PROBLEM TO SOLVE: If a line in the entries contains the string "title", include that line in your answer.

DATASET EXCERPTS Start Marker

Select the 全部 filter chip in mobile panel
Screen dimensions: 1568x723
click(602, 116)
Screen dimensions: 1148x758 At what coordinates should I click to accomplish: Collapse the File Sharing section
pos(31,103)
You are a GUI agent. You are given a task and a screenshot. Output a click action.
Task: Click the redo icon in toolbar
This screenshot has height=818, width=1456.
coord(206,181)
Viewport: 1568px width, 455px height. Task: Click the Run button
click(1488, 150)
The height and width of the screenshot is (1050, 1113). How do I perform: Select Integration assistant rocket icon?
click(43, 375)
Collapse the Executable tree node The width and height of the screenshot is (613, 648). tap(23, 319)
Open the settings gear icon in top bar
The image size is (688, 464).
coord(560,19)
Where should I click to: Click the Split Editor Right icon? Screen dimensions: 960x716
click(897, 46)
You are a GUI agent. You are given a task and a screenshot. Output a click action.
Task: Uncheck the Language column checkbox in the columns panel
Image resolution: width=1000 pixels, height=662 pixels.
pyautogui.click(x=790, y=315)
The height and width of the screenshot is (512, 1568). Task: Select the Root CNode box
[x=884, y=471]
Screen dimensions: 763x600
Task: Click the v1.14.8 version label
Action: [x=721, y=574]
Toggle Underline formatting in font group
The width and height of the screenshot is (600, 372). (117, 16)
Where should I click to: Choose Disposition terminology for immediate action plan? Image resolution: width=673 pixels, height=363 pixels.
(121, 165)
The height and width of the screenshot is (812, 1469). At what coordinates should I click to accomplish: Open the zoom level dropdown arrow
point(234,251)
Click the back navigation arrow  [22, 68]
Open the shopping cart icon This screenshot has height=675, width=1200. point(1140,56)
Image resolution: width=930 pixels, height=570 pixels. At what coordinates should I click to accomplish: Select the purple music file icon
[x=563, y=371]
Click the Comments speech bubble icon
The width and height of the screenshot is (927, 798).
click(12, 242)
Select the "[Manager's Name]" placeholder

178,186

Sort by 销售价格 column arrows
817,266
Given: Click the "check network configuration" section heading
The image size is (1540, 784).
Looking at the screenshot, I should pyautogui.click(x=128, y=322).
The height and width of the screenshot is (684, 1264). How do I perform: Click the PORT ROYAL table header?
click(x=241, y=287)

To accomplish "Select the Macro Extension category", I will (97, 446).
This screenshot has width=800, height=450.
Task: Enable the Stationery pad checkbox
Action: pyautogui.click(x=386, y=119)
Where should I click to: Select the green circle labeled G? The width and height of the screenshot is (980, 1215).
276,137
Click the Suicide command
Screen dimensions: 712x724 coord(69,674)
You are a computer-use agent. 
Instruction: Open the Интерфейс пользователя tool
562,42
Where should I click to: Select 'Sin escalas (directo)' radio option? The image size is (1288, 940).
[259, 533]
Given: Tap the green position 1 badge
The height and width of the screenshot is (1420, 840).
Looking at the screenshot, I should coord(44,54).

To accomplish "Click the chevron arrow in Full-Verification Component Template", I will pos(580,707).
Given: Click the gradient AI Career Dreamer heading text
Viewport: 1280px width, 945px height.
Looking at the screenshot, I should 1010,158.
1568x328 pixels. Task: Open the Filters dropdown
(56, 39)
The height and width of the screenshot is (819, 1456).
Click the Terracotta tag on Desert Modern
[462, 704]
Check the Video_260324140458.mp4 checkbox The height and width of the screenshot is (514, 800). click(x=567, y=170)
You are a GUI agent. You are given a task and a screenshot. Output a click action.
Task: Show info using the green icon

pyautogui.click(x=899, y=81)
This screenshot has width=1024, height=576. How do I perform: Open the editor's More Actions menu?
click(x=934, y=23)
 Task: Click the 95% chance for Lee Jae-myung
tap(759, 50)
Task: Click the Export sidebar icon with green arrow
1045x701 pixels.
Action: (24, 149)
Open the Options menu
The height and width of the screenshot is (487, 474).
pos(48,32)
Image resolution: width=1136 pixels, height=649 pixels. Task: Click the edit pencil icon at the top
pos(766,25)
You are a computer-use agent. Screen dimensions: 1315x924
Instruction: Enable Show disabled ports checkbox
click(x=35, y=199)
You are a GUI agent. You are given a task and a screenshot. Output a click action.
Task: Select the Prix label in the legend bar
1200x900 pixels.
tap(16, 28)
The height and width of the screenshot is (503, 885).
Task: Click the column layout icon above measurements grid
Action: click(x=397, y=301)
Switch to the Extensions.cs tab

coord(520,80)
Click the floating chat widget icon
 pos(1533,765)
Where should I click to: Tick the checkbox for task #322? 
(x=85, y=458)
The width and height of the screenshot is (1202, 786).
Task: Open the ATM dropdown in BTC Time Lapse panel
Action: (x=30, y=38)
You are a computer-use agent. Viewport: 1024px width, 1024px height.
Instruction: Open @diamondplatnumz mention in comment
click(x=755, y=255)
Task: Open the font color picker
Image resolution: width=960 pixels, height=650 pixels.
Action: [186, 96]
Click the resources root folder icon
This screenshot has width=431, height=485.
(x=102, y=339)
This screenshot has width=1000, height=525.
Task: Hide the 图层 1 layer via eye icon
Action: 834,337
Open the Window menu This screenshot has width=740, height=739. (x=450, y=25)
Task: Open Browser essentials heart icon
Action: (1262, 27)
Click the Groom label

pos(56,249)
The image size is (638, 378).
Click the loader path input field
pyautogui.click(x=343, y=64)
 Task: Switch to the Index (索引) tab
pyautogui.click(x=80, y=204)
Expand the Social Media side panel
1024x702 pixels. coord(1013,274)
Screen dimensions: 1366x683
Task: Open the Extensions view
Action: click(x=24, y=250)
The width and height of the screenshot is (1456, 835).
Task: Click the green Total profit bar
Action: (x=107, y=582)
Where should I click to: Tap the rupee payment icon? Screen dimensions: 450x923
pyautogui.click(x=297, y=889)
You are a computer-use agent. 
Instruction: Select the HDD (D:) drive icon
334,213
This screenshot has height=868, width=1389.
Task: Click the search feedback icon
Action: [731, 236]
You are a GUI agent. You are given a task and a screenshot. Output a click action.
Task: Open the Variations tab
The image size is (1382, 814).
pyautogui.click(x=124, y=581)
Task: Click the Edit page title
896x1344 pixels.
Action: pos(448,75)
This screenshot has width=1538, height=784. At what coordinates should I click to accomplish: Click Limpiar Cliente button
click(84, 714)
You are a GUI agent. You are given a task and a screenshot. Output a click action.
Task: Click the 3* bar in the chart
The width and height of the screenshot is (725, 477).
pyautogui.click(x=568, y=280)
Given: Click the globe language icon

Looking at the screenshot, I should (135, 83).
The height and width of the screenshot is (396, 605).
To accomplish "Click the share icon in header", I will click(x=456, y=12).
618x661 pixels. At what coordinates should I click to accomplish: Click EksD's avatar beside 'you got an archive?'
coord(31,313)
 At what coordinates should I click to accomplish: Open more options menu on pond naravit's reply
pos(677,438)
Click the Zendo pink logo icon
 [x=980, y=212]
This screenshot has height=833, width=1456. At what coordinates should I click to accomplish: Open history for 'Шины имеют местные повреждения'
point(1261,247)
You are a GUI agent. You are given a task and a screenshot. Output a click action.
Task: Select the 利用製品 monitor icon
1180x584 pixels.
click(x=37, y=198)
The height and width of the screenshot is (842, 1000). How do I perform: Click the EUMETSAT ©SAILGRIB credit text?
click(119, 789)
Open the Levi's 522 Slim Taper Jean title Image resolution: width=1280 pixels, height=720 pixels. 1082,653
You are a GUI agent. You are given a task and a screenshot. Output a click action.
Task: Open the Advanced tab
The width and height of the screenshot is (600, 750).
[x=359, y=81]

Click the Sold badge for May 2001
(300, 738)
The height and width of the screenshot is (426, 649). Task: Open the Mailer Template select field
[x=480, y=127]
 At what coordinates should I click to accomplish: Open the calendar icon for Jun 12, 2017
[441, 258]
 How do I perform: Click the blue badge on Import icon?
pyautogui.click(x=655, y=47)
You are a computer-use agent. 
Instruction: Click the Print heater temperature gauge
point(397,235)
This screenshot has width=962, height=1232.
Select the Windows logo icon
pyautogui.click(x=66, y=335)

DATASET EXCERPTS End Marker

EXERCISE SOLUTION:
Task: Click the Edit page title
Open the Levi's 522 Slim Taper Jean title Image resolution: width=1280 pixels, height=720 pixels. 1082,653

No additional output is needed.